# EXERCISE:
Answer with a number only: how many lines of the entries below contain the word "computer"?

Stored data
+ + +

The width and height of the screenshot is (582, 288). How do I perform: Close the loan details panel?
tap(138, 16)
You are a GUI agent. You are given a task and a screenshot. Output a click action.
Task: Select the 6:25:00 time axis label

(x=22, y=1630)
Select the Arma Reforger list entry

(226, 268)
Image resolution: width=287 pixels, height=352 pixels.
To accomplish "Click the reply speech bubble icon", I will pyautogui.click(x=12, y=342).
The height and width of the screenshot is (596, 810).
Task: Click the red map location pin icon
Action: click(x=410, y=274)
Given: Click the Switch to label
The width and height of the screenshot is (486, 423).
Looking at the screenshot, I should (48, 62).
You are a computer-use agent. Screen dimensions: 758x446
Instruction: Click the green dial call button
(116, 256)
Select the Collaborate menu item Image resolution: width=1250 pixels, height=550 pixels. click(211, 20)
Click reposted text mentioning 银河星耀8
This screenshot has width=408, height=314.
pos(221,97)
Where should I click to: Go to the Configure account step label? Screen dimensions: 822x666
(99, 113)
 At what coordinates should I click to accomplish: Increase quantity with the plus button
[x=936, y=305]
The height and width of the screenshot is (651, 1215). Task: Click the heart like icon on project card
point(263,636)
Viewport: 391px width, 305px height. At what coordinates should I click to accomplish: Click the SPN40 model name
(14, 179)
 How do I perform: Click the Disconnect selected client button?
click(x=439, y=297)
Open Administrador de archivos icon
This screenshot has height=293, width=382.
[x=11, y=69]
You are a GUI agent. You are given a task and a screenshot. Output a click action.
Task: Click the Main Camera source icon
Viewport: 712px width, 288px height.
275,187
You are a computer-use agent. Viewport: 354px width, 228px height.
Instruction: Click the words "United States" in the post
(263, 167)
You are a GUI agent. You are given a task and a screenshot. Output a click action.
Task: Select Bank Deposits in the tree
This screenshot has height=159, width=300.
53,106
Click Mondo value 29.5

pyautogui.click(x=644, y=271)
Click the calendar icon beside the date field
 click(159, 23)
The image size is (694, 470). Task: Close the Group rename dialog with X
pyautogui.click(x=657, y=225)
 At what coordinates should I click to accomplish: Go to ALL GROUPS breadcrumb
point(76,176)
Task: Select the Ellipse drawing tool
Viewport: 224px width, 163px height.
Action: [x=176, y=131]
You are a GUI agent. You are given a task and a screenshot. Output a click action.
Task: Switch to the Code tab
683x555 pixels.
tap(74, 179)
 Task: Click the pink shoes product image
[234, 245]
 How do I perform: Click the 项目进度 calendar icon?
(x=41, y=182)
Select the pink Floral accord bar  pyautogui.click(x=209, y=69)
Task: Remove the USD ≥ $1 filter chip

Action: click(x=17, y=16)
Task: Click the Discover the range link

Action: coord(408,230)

+ + +

# REPLY TO THE TASK:
2